With the start of the new school year, kids are embarking on a new season of youth sports, which means it’s time for the annual reminder: Relax, parents.

Your little point guard, goalkeeper and shortstopes don’t need another coach. They are already there! What they need are mums and dads sitting on the sidelines with the words of support and coolness from Capri Suns.

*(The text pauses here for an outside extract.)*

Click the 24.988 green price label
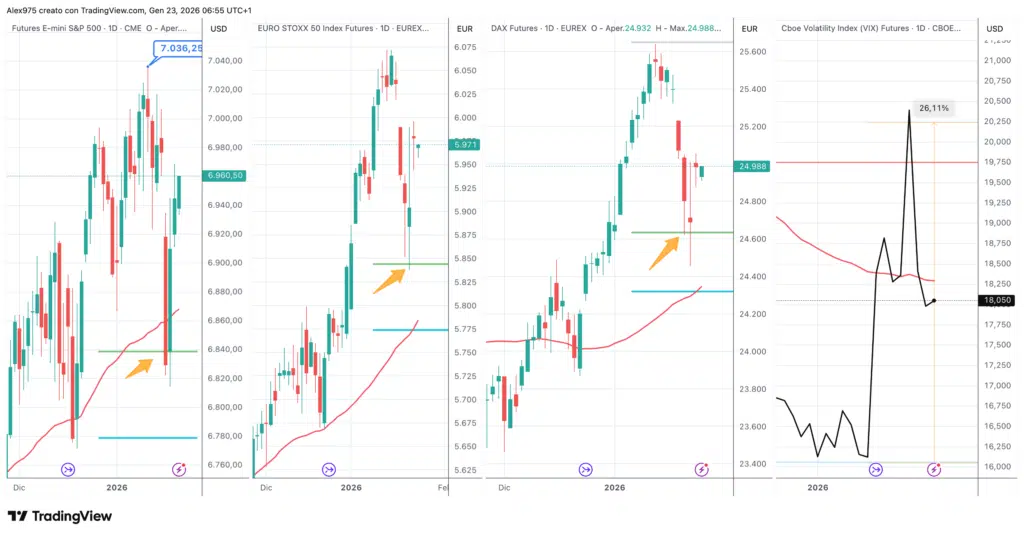Image resolution: width=1024 pixels, height=536 pixels. (x=753, y=166)
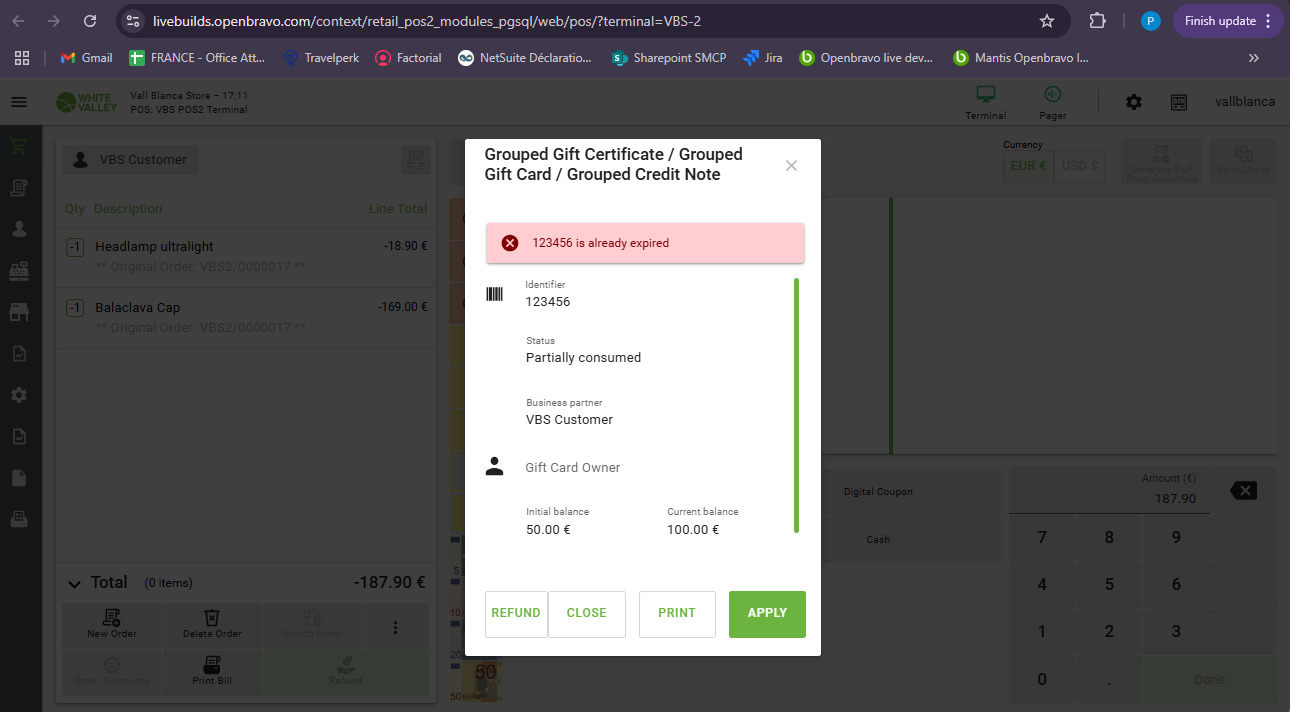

Author and speaker Glennon Doyle posed this on Instagram when she shared what her wife, two-time Olympic soccer champion Abby Wambach, speaks to their daughter after every soccer game. Spoiler alert: This isn’t a Powerpoint analysis of every play, or rant about the judge being damn blind, or a dizzying rhapsody about how, with a few more camps, clinics, and private pursuits, she could have gotten a Notre Dame scholarship. No, her words are much simpler.

From the post:

This is my wife and my daughter.

After every football game our daughter plays, my wife tells her one thing and asks her one question:

1. It was so much fun watching you play!

2. How do you feel about the game?

Also: my wife is one of the greatest footballers of all time. She knows what Tish did right and wrong, and what she could do better next time. She knows!

But this is what my wife also knows: our daughter has a coach. She needs a mom.

This is the type of calm, loving support that kids need after 35 minutes of high-stakes play on the pitch. Do you know who is capable of this? Grandmother and grandfather. In The Gift of Failure: How Better Parents Learn to Let Go of How Their Children Can Succeed , author Jessica Lai points to surveys of adult athletes who asked about their favorite and least favorite part of youth sports. Least favorites? A busy ride home with parents. And their favorites? When their grandparents watched them play.

Lahi writes:

Grandparents don’t criticize or manipulate little things right after the game. Grandparents do not criticize the coach’s strategy or the referee’s call. Even with frustrating setbacks in the field, grandparents support their grandchildren with no ulterior motive or purpose. So if you want to become the person your child wants to be after a big game, act like a grandparent.

The advice goes beyond sports – even if you have a million thoughts about your child’s performances at his piano recital, chess tournament, or debate competition, you don’t need to voice them all after the big event. Let there be enough joy from watching them. For grams and grandfathers it is.